* _Set problem_: Can you print the lines from the one containing "Screen dimensions: 795x685" to the one containing "point(559,527)", both included, without changing anything?

* _Items_:
+++++

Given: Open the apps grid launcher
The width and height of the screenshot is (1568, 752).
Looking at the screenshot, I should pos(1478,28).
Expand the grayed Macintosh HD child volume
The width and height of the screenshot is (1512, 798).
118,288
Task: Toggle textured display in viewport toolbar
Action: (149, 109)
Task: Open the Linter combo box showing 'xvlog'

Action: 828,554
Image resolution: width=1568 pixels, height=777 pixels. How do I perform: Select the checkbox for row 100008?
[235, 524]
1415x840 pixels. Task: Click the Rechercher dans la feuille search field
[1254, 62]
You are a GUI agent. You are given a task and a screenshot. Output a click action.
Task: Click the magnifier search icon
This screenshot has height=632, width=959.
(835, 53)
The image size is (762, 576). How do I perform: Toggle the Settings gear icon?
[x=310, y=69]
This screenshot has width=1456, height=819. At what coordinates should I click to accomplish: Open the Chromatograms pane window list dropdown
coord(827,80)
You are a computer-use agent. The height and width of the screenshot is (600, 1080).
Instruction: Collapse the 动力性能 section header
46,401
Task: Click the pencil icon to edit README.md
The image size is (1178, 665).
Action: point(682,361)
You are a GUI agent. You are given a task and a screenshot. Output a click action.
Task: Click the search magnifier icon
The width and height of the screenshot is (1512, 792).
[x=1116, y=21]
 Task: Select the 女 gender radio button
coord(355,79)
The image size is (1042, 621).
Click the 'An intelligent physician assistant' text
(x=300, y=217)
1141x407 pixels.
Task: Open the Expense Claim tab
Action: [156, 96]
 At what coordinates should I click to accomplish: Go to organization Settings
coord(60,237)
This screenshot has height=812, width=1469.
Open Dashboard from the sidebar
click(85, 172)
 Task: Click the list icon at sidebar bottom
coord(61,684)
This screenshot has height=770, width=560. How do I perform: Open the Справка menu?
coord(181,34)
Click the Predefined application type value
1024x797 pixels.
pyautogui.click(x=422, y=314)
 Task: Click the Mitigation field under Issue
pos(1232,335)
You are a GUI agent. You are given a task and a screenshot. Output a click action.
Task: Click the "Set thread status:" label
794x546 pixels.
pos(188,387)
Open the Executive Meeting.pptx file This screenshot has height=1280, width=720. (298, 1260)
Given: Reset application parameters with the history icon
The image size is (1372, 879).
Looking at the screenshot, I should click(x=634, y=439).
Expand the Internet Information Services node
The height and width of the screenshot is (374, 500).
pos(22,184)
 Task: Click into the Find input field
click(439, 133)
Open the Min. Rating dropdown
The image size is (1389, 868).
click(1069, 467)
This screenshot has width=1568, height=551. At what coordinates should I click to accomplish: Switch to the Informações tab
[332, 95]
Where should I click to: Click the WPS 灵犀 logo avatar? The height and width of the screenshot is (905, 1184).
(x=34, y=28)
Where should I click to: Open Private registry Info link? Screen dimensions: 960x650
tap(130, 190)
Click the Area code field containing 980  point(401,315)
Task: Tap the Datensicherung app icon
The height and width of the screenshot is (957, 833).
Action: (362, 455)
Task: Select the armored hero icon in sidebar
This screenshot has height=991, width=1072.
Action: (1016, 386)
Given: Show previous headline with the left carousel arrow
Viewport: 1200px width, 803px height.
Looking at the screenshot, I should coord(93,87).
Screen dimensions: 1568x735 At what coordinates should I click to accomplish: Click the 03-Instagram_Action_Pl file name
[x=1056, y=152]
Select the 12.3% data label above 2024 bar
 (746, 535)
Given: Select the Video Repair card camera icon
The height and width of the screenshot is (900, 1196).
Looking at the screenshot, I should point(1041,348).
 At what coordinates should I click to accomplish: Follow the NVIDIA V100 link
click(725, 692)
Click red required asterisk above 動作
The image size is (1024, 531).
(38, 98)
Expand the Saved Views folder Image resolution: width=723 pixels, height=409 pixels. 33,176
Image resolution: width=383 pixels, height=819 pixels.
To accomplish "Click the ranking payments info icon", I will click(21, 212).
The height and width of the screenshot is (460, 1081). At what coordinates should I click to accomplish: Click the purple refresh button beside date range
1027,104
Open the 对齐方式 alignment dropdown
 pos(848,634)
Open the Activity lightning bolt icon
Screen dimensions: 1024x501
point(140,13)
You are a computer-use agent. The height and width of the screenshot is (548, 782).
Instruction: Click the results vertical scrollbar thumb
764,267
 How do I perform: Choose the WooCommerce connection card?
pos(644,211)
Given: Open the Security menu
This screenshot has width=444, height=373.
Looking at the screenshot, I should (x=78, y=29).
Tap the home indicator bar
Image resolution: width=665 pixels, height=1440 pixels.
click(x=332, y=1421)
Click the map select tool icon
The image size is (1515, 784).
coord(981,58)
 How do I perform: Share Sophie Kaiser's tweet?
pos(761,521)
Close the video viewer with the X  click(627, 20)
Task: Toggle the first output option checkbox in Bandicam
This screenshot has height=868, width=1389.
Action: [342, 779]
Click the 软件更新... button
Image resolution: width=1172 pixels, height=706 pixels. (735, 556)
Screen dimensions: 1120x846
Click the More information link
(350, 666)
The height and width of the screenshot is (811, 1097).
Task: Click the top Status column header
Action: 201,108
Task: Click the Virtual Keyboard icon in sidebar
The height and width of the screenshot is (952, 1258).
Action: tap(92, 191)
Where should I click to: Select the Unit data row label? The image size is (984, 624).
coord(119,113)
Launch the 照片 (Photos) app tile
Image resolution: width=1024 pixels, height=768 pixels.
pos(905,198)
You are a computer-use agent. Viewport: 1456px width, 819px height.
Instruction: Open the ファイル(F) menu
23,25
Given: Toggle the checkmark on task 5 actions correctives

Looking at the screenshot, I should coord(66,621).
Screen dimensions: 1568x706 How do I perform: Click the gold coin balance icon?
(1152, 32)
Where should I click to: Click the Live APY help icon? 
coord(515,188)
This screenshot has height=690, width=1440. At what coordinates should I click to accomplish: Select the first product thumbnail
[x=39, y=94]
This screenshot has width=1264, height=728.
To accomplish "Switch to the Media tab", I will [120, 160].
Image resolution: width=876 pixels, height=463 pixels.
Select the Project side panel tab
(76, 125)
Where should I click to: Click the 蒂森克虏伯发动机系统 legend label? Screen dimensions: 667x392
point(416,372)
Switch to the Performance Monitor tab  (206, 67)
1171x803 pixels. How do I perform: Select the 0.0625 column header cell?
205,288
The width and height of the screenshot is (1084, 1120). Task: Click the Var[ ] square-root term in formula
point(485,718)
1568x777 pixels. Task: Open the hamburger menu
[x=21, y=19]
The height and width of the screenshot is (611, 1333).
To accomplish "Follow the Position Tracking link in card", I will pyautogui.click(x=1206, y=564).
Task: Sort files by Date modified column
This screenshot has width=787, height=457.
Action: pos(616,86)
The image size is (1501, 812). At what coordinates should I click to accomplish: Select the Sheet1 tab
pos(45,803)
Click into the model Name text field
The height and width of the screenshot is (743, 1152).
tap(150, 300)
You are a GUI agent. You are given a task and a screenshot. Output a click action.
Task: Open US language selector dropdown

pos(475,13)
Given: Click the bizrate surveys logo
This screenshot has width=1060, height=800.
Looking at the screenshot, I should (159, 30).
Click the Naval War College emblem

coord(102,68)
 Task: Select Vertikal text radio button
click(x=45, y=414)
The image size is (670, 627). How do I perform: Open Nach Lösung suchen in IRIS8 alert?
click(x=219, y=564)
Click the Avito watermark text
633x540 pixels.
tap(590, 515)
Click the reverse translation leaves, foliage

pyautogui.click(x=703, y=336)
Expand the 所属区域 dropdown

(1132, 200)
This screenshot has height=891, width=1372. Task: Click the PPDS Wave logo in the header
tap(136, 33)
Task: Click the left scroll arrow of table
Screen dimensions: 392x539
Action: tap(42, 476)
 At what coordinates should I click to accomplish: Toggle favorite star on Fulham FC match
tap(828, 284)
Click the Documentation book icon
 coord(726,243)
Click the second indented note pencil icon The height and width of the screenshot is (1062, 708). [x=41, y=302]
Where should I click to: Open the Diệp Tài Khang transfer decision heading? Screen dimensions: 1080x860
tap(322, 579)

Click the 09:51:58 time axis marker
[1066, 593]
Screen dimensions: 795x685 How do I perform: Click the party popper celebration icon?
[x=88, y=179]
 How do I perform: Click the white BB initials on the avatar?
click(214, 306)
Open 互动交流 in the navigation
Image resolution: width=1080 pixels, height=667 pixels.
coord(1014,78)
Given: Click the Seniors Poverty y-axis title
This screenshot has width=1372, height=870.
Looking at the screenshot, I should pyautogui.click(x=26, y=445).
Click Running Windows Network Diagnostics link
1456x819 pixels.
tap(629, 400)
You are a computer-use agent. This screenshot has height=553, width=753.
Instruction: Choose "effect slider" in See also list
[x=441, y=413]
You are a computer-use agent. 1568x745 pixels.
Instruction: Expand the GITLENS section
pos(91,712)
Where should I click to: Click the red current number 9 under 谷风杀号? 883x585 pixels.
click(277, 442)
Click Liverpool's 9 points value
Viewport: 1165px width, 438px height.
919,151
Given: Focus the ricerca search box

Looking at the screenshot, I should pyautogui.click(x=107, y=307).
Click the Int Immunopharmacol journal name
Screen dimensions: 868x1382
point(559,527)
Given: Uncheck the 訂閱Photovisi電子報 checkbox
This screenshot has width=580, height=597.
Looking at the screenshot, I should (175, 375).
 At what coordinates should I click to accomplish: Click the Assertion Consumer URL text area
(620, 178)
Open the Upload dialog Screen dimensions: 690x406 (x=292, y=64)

+++++

* _Reply_:
Screen dimensions: 795x685 How do I perform: Click the party popper celebration icon?
[x=88, y=179]
 How do I perform: Click the white BB initials on the avatar?
click(214, 306)
Open 互动交流 in the navigation
Image resolution: width=1080 pixels, height=667 pixels.
coord(1014,78)
Given: Click the Seniors Poverty y-axis title
This screenshot has width=1372, height=870.
Looking at the screenshot, I should pyautogui.click(x=26, y=445).
Click Running Windows Network Diagnostics link
1456x819 pixels.
tap(629, 400)
You are a computer-use agent. This screenshot has height=553, width=753.
Instruction: Choose "effect slider" in See also list
[x=441, y=413]
You are a computer-use agent. 1568x745 pixels.
Instruction: Expand the GITLENS section
pos(91,712)
Where should I click to: Click the red current number 9 under 谷风杀号? 883x585 pixels.
click(277, 442)
Click Liverpool's 9 points value
Viewport: 1165px width, 438px height.
919,151
Given: Focus the ricerca search box

Looking at the screenshot, I should pyautogui.click(x=107, y=307).
Click the Int Immunopharmacol journal name
Screen dimensions: 868x1382
point(559,527)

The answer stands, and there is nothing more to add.